Trepidation busying my fingertips, I realized I must reel in my anchor and row further into my emotions, no matter how terrifying the beasts that lie within me. Only by journeying onward will I be able to transform my pain because nothing compares to the horrifying prospect – that one moment of clarity – where I realize I’ve let years of my life pass by, simply rowing in circles. I’d rather practice the craft of sitting in my own emotions. Each new technique that I apply is a new brushstroke, an attempt to change one small detail. One small distortion. In order to distill my perspective into new creations, I would have to endure pain – old and new.

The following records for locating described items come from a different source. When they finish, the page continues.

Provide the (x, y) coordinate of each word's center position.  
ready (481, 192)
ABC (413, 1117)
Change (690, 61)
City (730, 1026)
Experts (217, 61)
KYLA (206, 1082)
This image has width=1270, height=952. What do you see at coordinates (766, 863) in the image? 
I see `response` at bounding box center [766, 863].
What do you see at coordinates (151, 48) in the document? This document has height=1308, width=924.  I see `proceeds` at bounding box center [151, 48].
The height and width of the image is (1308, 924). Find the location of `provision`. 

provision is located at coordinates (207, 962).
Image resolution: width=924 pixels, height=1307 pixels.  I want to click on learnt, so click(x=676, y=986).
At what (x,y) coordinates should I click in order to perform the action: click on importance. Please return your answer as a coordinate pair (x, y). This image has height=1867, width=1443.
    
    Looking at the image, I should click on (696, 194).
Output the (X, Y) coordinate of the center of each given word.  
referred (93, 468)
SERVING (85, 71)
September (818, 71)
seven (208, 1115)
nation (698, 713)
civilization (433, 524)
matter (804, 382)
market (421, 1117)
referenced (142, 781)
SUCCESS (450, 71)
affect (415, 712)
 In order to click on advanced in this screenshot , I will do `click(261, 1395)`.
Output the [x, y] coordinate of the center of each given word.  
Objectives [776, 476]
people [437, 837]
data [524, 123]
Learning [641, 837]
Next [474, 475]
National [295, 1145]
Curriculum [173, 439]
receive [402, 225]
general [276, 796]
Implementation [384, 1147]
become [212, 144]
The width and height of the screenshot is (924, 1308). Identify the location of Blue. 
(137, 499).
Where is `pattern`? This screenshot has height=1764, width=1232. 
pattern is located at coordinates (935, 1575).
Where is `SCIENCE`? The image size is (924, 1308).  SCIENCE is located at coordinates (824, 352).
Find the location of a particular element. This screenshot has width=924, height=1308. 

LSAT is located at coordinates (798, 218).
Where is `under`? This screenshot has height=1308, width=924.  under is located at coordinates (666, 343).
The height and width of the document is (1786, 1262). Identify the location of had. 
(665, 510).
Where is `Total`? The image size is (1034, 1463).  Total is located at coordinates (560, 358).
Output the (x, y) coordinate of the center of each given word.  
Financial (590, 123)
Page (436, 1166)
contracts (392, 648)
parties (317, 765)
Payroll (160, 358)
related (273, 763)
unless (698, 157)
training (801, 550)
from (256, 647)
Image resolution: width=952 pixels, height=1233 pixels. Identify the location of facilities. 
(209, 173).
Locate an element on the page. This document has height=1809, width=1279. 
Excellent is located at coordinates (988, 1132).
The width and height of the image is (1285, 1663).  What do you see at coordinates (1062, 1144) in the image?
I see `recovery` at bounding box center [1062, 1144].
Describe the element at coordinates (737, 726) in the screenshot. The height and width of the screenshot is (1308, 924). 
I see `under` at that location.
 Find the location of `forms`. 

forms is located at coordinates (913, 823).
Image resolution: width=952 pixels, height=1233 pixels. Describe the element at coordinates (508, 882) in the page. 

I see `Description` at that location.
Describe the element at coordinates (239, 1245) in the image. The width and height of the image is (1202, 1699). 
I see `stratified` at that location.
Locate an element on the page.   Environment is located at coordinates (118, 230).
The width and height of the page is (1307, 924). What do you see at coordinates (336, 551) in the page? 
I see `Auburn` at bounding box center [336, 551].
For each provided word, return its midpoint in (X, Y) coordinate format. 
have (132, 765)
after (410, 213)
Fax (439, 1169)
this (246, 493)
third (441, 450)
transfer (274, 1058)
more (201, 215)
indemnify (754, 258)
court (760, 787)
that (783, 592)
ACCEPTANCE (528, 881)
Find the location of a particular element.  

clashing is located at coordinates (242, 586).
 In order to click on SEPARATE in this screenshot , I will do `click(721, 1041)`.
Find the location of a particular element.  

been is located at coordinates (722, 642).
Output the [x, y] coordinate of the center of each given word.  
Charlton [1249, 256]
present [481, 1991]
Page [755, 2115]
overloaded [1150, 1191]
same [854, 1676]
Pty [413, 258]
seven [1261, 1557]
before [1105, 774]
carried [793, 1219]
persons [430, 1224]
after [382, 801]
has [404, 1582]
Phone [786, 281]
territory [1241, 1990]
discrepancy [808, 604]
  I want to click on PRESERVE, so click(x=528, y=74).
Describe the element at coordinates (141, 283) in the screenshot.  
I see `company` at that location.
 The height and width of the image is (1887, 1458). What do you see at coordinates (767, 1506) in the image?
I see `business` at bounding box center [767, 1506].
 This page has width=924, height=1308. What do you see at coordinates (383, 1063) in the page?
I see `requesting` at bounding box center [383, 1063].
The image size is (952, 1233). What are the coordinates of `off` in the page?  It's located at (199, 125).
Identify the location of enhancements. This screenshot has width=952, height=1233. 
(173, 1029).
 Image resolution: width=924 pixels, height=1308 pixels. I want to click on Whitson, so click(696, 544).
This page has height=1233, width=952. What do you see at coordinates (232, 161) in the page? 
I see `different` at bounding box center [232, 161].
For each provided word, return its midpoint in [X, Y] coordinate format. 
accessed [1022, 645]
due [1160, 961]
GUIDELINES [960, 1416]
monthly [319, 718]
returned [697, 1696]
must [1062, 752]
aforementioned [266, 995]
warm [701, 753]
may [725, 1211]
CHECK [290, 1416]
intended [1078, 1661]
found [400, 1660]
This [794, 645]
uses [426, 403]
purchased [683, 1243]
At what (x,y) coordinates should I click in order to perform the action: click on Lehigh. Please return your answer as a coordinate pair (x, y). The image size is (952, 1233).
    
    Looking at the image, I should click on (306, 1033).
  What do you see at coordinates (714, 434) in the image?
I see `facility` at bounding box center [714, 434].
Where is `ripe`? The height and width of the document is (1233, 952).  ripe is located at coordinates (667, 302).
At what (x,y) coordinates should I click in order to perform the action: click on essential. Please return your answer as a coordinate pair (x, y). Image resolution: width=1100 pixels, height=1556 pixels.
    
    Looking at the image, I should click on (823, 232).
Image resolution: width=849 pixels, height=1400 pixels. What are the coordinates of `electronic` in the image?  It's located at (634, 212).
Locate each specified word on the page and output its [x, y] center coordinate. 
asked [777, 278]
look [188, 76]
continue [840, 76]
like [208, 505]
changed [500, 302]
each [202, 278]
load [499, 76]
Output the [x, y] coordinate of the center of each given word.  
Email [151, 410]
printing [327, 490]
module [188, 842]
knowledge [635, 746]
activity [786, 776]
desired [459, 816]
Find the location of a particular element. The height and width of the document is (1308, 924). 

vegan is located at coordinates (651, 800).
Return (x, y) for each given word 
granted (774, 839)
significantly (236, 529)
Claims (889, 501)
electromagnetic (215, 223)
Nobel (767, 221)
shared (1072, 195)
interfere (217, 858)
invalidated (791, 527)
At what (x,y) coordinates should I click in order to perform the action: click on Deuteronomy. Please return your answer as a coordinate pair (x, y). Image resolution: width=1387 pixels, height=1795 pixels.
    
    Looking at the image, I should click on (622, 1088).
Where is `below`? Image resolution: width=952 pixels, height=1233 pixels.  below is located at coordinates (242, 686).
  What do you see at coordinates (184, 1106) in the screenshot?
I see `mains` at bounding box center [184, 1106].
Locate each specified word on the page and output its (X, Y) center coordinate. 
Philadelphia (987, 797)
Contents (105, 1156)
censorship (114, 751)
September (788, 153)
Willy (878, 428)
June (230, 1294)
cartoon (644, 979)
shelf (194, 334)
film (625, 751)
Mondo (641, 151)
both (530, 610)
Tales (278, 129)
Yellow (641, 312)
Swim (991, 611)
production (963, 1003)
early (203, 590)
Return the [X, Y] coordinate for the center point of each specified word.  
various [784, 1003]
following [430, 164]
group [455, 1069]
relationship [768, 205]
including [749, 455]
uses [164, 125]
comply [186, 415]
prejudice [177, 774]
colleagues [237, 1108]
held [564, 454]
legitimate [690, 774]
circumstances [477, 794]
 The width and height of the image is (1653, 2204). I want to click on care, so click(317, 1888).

An artist’s finished piece is said not to be completed, but abandoned. Even if the artist is unhappy with their work, it must soon be forsaken so that the author is not bound perfecting that single frame – a snapshot of their reality doomed to become all that there is. Like a monk perfecting their mind, each attainment in skill is a step towards self-realization. It’s hard to remember to appreciate each stroke when you can’t see the full picture, or it came out all wrong, but doing so is better than brutalizing yourself to remain in a cave, forever a prisoner.

Description of Work:

Perception is reality, and a painter’s artwork is a snapshot of how they experienced the world. Their piece may move you so much that you step into it, but be warned - should you remain there, you may become trapped in the cave of that one perception.

Description of Process:

Often, I don’t get inspired by something, I have to find inspiration. But, when I sit down to write, that great demon, Perfectionism, comes to take my tongue. I know that if I sit down and type for long enough, I’ll eventually get to a story that I can be proud of - but the demon frequently interrupts me. I’ll go back to my past works and think, “I wrote that?!”. Sometimes I’ll feel overwhelmed, afraid I won’t find my way back to that voice, and other times, I resolve to do so. Eventually, that angel, Self-compassion, will become my champion.

About the Author:

Hillary Severino

Currently, I’m teaching myself how to write. I’m making an effort to write for the sake of self-nourishment so I can move away from the hustle culture and hurry sickness of society. Eventually, I hope to self-publish a novel. In my free time, I regularly meditate, whether by sitting or walking. I’d like to choose a path one day, perhaps Jnana yoga, but for now, I’m learning to savor the present moment and to be kind to myself.